Why will I fear no evil?  Why, and not only why, but HOW? 

.......because YOU are with me.  

Especially in this valley He brings comfort. As I walk through this dark valley again.....His spirit is with me.  His spirit even prays for me!  My mind cannot comprehend--He prays for ME!  Yes, and for you too.....if you have placed your trust in His sacrifice on the cross and not in your good works...HE PRAYS FOR YOU!  You are His when you enter into salvation.  He knows what you need and what to pray.  Do you think that God does not answer the prayers of His very own spirit?  

.......your rod and your staff, they comfort me

Even in the dark, even in the suffering, even when my heart is on the floor, they bring comfort.  It is hard enough going through this valley, but to go through it with enemies is pain upon pain. But there is still hope!  Because David concludes the 23rd Psalm with this:   

.......You prepare a table before me in the presence of my enemies.  You anoint my head with oil; my cup overflows.  Surely, Your goodness and mecy will follow me all the days of my life, and I will dwell in the house of the Lord forever.  

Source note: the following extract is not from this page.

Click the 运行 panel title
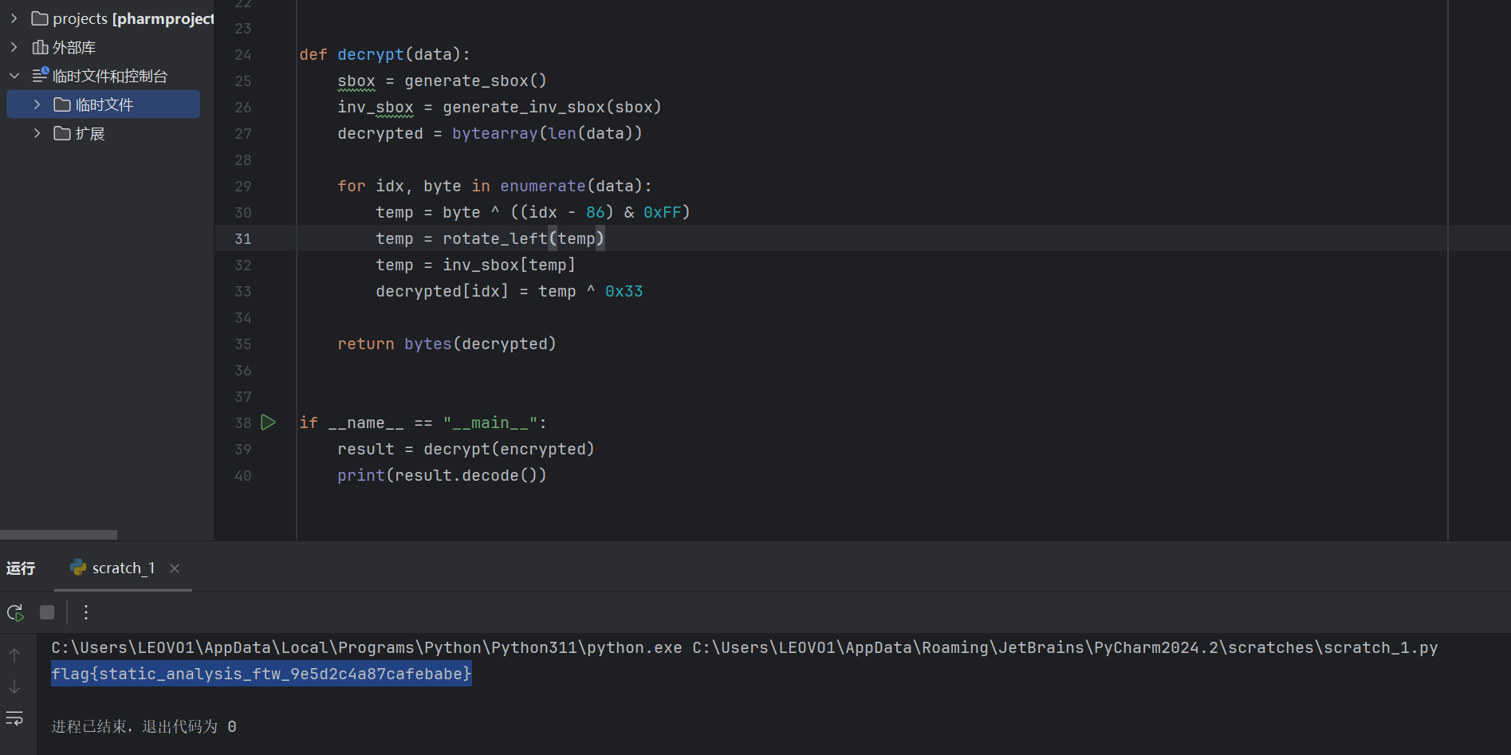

When our enemies surround us we are to take our eyes off the enemy and onto the table He has prepared.  He prepares a table IN THE PRESENCE of my enemies.  So they are there, but they are not the focus, His anointing of our head and our cup overflowing should be our focus. Goodness and mercy will follow us all the days of our lives!  His grace is the focus in the midst of our suffering.  The enemy may rage, but the table is there---focus on the table.  

And that is enough, He is enough.....despite the valley, despite the suffering, despite the enemies.  He is enough and we are His treasure, rejoice and give thanks!